» Problem A:
According to the article on Charles Sydney Gibbes and the Romanovs, from which university did Gibbes graduate before deciding to teach English abroad?
» Problem B:
Continue the article on Charles Sydney Gibbes and the Romanovs from the point at which it ends.

» Text under study:
• • •
[ditty_news_ticker id="27897"] Russian Revolution: The tutor who witnessed the downfall of the Romanovs - Orthodox Christian Laity

Russian Revolution: The tutor who witnessed the downfall of the Romanovs


Source: BBC News

Charles Sydney Gibbes with Alexei, the heir apparent to the Russian throne.

An intimate view of the doomed Russian royal family has been captured in a rarely seen collection of photographs. The images were brought back to England by Charles Sydney Gibbes – tutor to the children of Tsar Nicholas II – whose unique access to the Romanovs helped him to picture them in unguarded and informal poses.

The son of a bank manager from the Yorkshire town of Rotherham, Gibbes made the decision to teach English abroad after graduating from Cambridge University.

By 1908, seven years after arriving in Russia as a 25-year-old, he was tutor to the five children of Tsar Nicholas II.

He would stay with the family even after the tsar was overthrown and the Romanovs were banished to Siberia. In 1918, Gibbes became one of the first foreigners to examine the scene of their execution.

He would later become a priest in the Russian Orthodox church and, after returning to England, establish a chapel in Oxford.

Gibbes was tutor to the Imperial family in Tsarist Russia for nine years.

A photographic archive of his time in Russia is now kept by Charles Gibbes Paveliev, the son of George Paveliev who was adopted by Gibbes.

Most of these pictures have never been seen outside the family.
• • •
» Entries supplied:
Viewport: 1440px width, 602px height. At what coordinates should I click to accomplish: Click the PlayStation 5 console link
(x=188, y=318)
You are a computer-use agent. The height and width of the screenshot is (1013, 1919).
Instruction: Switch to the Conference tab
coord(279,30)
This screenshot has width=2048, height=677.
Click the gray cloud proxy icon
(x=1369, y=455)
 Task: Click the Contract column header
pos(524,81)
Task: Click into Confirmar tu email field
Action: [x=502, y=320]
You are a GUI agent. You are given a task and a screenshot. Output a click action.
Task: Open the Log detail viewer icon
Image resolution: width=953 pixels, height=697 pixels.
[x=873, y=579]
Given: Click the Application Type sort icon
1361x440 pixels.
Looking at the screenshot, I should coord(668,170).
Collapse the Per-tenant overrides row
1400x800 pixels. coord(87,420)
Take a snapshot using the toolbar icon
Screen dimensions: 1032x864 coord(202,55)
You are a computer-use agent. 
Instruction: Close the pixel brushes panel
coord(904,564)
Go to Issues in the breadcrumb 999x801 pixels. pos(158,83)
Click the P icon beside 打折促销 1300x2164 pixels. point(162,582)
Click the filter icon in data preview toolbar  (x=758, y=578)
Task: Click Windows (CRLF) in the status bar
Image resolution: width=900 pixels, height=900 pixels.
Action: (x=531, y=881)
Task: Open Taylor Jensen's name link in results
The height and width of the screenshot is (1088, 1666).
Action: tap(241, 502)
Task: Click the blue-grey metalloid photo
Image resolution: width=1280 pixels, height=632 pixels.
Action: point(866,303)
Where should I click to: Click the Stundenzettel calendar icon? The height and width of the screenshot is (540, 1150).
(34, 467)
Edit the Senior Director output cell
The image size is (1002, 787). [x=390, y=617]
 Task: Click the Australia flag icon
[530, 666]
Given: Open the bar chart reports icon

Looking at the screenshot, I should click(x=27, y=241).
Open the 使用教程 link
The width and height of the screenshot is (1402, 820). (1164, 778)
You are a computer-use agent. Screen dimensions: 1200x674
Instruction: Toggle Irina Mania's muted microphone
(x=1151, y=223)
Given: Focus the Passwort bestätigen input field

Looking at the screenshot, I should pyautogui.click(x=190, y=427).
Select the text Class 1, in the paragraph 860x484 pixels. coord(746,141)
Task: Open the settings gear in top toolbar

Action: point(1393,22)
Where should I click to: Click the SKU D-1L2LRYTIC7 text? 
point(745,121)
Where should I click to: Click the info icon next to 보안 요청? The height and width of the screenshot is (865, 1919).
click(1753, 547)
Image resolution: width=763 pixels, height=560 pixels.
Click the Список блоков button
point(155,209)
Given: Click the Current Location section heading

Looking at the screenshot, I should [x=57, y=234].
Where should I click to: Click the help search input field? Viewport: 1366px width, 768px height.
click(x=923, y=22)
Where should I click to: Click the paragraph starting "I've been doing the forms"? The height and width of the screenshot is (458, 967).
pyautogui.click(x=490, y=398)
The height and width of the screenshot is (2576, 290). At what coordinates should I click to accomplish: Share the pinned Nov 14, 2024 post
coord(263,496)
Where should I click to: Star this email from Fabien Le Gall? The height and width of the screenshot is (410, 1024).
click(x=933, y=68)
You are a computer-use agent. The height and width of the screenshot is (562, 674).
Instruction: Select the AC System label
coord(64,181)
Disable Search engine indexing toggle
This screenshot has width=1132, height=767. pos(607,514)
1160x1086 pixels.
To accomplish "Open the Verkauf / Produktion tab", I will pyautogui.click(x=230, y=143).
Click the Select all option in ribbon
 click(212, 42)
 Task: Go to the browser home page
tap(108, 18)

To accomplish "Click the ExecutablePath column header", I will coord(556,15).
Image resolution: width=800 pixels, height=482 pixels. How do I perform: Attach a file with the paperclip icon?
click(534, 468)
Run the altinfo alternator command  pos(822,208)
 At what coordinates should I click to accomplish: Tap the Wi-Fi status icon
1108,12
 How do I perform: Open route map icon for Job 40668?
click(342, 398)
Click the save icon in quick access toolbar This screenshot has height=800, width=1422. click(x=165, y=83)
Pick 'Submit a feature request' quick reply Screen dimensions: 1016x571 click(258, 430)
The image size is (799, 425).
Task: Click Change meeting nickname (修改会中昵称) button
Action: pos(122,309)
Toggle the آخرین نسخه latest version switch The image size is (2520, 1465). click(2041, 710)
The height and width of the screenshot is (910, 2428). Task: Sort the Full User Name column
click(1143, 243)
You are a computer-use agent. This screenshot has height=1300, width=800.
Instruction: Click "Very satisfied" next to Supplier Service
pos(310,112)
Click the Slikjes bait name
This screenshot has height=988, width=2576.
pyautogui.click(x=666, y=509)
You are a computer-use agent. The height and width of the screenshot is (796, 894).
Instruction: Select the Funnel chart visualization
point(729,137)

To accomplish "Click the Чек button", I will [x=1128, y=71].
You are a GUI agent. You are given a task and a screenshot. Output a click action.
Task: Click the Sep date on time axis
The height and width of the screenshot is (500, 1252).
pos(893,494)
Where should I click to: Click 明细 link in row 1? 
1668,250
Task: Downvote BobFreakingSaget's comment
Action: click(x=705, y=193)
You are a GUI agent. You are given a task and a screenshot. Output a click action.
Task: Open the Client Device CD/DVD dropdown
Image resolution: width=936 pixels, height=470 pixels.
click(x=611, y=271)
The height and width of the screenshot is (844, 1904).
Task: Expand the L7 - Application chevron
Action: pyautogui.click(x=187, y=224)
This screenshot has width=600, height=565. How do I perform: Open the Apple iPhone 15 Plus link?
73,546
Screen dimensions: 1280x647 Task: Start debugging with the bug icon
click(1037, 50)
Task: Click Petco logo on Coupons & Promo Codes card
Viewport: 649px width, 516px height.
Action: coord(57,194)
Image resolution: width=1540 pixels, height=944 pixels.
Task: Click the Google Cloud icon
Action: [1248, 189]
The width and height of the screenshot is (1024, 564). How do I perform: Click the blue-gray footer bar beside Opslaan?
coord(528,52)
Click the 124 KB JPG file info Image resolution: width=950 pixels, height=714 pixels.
• • •
» Answer A:
Cambridge University.

» Answer B:
Tsarevich Alexei was aged 13 when he was executed with the rest of his family.

Mr Gibbes Paveliev said the images showed “how close he was to them, because there are some very personal photographs in his collection”.

“Just taken like a member of the family, not a posed photograph.”

Grand Duchess Anastasia Nikolaevna was the youngest daughter of Tsar Nicholas II.

A diary by Gibbes held in the Bodleian Library at Oxford University also provides insights into his time with the royal family.

One entry refers to Alexei’s haemophilia, the genetic blood disorder that was passed on to several members of Europe’s royal families via two of Queen Victoria’s daughters.

One quote from the diary reads: “Alexi very poorly all evening, I read but with difficulty could he pay any attention.”

An outing with Alexei.

Outside events were beginning to be felt by Gibbes’s charges, as he recorded in his diary.

“Everyone very anxious about the issue of events, the Tsarevich knows nothing of passing events but feels them all the same.”

Poignantly, the diary entries end at the point where the Bolsheviks exiled the Imperial family to Siberia.

In May 1918, the tsar and his family were moved to remote Yekaterinburg, to a residence the Bolsheviks called the House of Special Purpose. It was to be the Romanovs’ final, fateful, journey.

Mr Gibbes Paveliev said: “That was the last my grandfather saw any of them; he went all the way with them to their destination, but he was not allowed to enter the House of Special Purpose.”

The Romanovs were kept in this house in Yekaterinburg.

The tsar and tsarina with their five children.

Bloody execution

The Romanovs were ousted from power and exiled in 1917, shortly before the communist Bolsheviks overthrew the provisional government.

Tsar Nicholas II, Tsarina Alexandra, their four daughters, Grand Duchesses Anastasia, Maria, Olga and Tatiana, and son Tsarevich Alexei – along with four royal staff members – were killed on 17 July 1918.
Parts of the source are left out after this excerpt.